Respiratory admissions reach highest level ever

Fiona Heavey

Reporter:

Fiona Heavey

Respiratory admissions have reached the highest level ever

Tommie Gorman receiving the flu vaccine from Niamh Finlay, HSE Sligo/Leitrim Occupational Health Service

The flu virus is circulating in our communities and health care facilities and is causing much concern due to the seriousness of the illness.

Incidences have tripled in Ireland over the past 2 weeks, where the proportion of flu related calls to GP services reached the highest level reported since 2010/11 and respiratory admissions reached the highest level ever reported.

There have been several Community Hospitals and Nursing Units across Community Healthcare Organisation (CHO) Area 1 (Cavan, Donegal, Leitrim, Monaghan and Sligo) who have been closed to admissions and have restricted visiting in place due to the current flu outbreak.

Since September 2016 CHO Area 1 have been running a Flu Vaccine Awareness Campaign to get across the importance of getting the flu vaccine for all at risk groups.  
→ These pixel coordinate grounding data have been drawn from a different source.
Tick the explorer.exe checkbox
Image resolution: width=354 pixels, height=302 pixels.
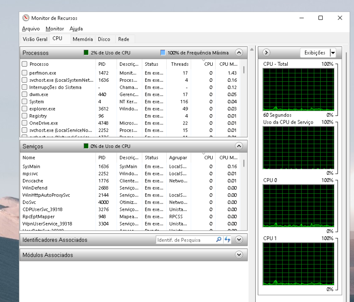(x=25, y=109)
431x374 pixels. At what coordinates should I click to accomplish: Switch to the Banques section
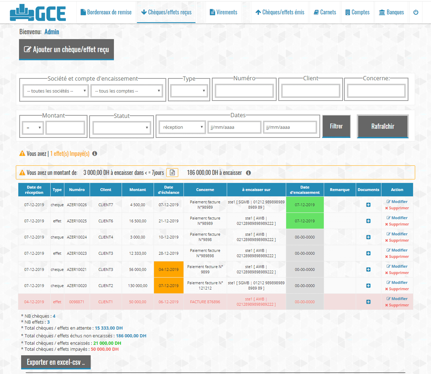point(391,12)

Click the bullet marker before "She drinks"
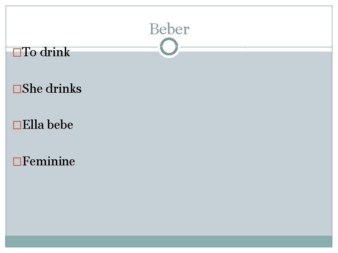tap(18, 89)
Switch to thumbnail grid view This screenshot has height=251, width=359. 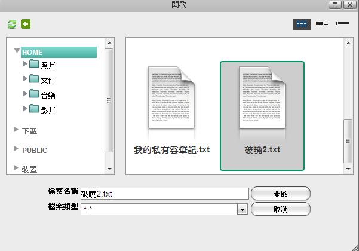click(302, 24)
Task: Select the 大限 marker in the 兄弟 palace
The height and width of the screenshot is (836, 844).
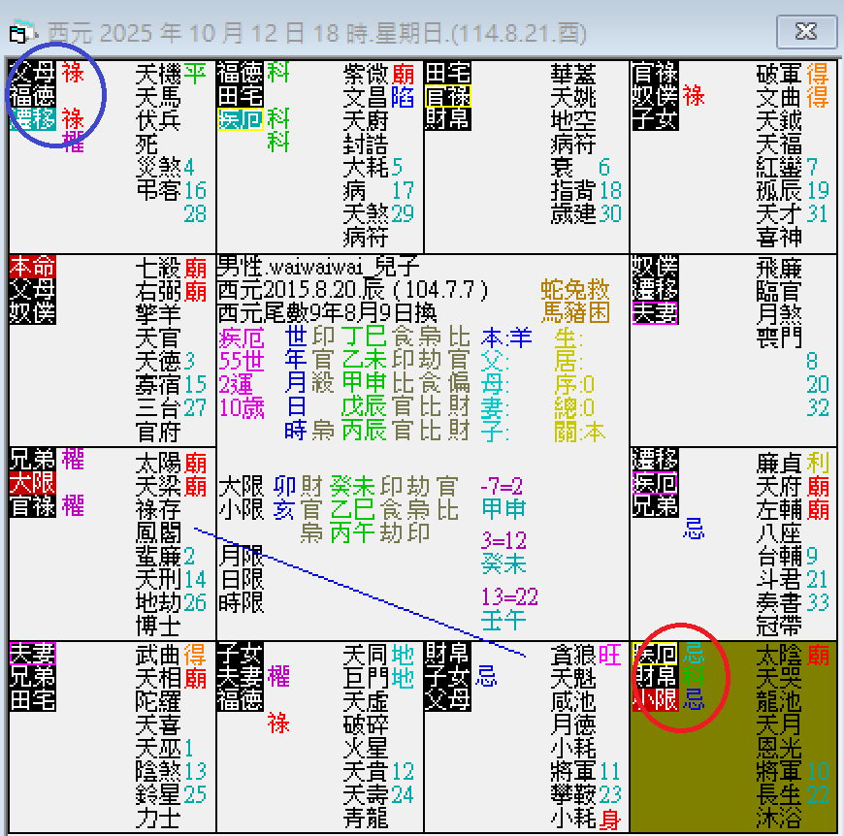Action: (x=33, y=484)
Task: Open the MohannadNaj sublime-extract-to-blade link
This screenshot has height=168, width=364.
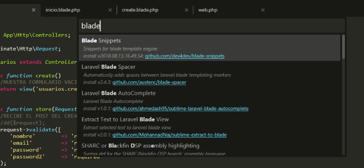Action: click(169, 135)
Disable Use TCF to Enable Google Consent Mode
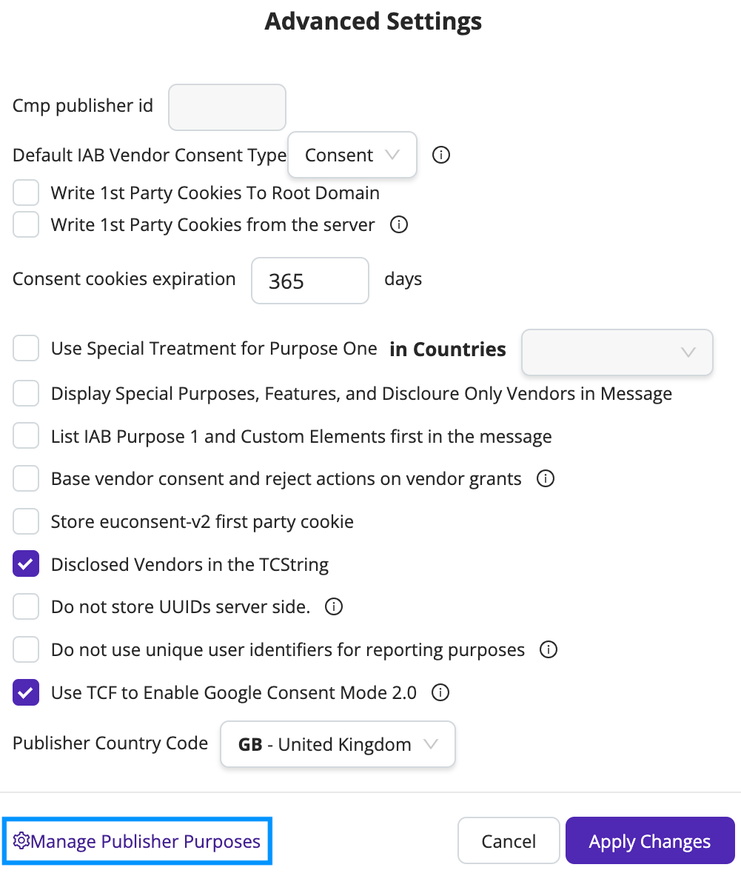 [x=26, y=692]
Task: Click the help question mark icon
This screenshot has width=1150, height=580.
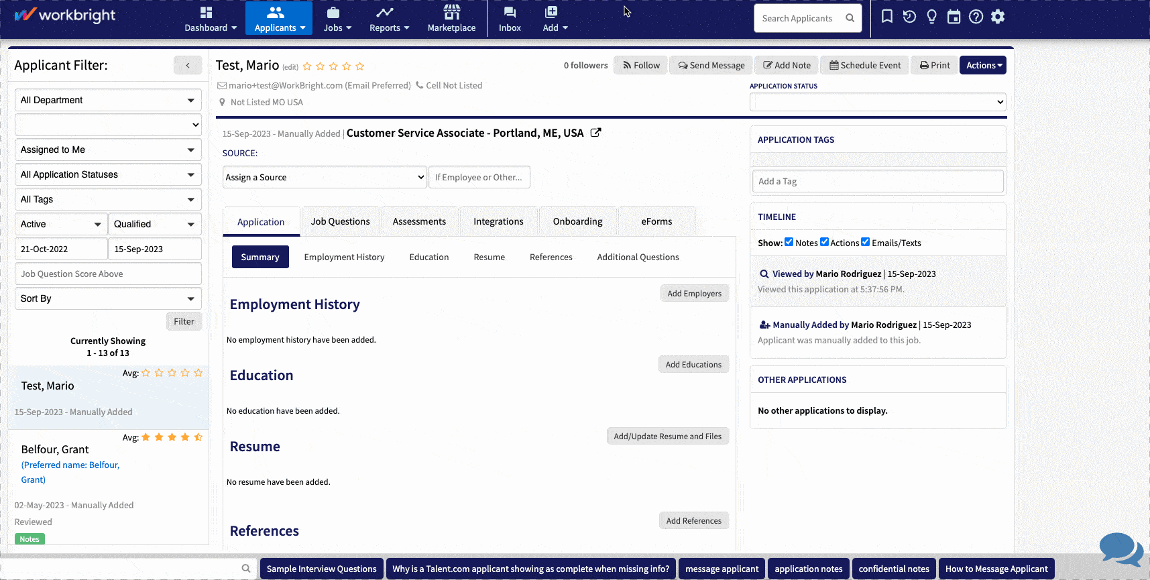Action: tap(976, 17)
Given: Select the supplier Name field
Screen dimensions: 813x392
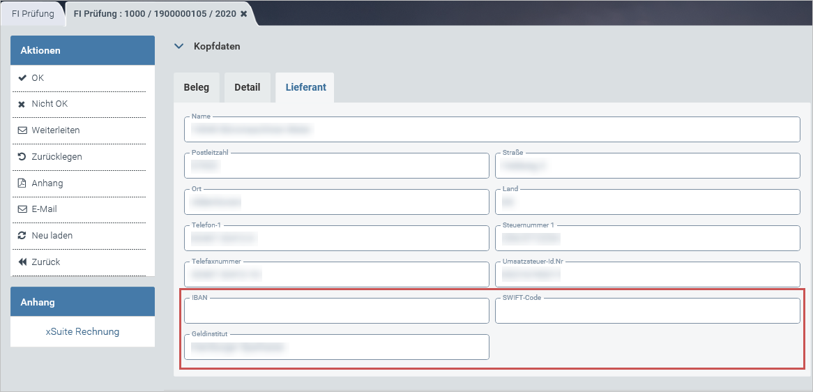Looking at the screenshot, I should pos(492,130).
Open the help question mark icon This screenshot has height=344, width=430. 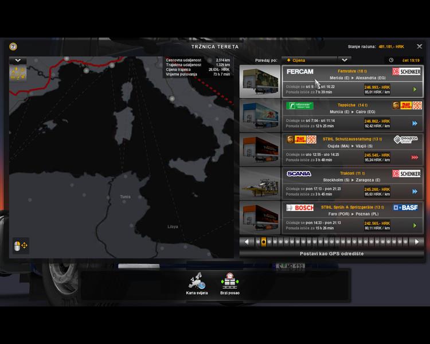point(13,46)
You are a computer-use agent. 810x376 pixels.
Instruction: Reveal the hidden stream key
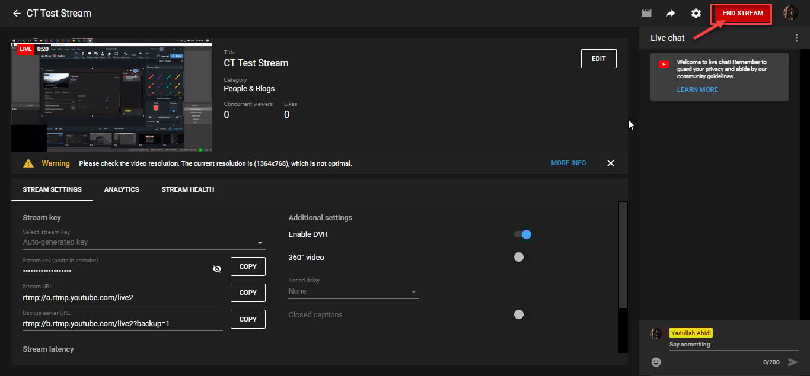[x=217, y=269]
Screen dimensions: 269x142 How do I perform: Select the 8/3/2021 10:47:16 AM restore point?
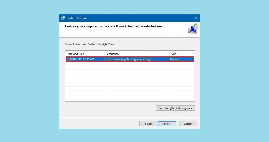pos(81,59)
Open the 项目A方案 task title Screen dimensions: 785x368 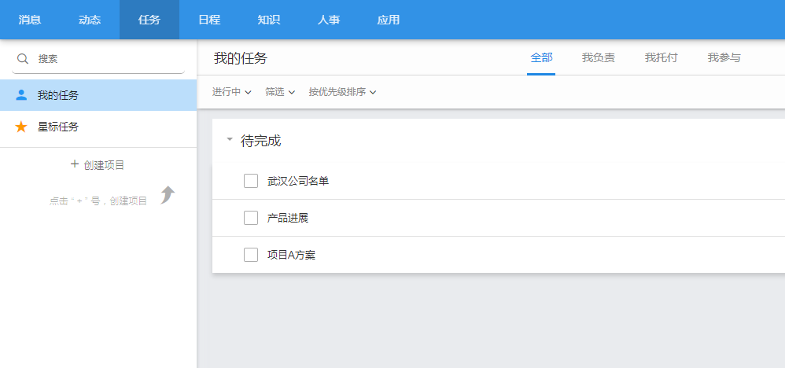[x=291, y=256]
Flu can be a very serious and sometimes deadly disease, with potentially 1,000 flu related deaths in Ireland during a severe flu season. Flu is very infectious and can cause potentially serious illnesses especially for older people, those who have a chronic illness, those with weakened immune systems and pregnant women. Seasonal flu vaccine can be given at any stage of pregnancy and also protects the baby. The flu vaccine cannot give you the flu as it does not contain any live flu virus and all those at risk should get vaccinated as soon as possible. The following groups of at-risk people should be vaccinated against seasonal influenza:

·        Everyone aged 65 years and over
·        Anyone over six months of age with a long term illness requiring regular medical follow-up such as chronic lung disease, heart disease, diabetes or those with lower immunity due to disease or treatment
·        Pregnant women
·        Residents of nursing homes and other residential care services
·        All Healthcare Workers
The HSE provides the flu vaccine free of charge for all those in the at-risk groups. The vaccine is available from your GP or local Pharmacy.  The vaccine and consultation are free to those within the at risk groups who have a 'Medical Card' or 'Doctor Only Card'. Family doctors and Pharmacists charge a consultation fee for seasonal flu vaccine to those who do not have a 'Medical Card' or 'Doctor Only Card'.
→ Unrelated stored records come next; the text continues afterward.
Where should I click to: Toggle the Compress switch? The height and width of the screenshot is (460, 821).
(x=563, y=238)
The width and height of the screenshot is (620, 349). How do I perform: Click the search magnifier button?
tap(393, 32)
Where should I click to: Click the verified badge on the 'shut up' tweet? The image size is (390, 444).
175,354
Dr. Brenda Corcoran, Head of the HSE National Immunisation Office urged those in at risk groups, who have not yet been vaccinated, to get the vaccine. She said “The flu vaccine is a lifesaver because flu can be a very serious and sometimes deadly disease, with potentially 1,000 flu related deaths in Ireland during a severe flu season. That is why those who are most vulnerable to the complications of flu need to get vaccinated. The flu vaccine is the only defence against flu, yet every year many people in the at risk groups fail to get vaccinated and put themselves at risk of serious illness or even death.”
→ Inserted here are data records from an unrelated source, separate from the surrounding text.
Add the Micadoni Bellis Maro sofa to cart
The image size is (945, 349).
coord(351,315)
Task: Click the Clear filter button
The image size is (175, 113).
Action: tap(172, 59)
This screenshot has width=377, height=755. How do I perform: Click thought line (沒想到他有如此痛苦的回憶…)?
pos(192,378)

“The symptoms of flu usually develop over a matter of a few hours, and include a high temperature, sore muscles, dry cough, headache and sore throat. Flu is different from the common cold, which tends to come on more gradually and usually includes a runny nose and a normal temperature. Flu is spread by coughing and sneezing so people should cover their nose and mouth with a tissue, disposing of the tissue as soon as possible and washing their hands with soap and water as soon as possible to help prevent the spread of flu. Anyone who gets flu should stay at home, rest, drink plenty of fluids and use over-the-counter flu remedies to ease symptoms. People in high-risk categories should contact their GP if they develop flu symptoms,” said Dr. Corcoran.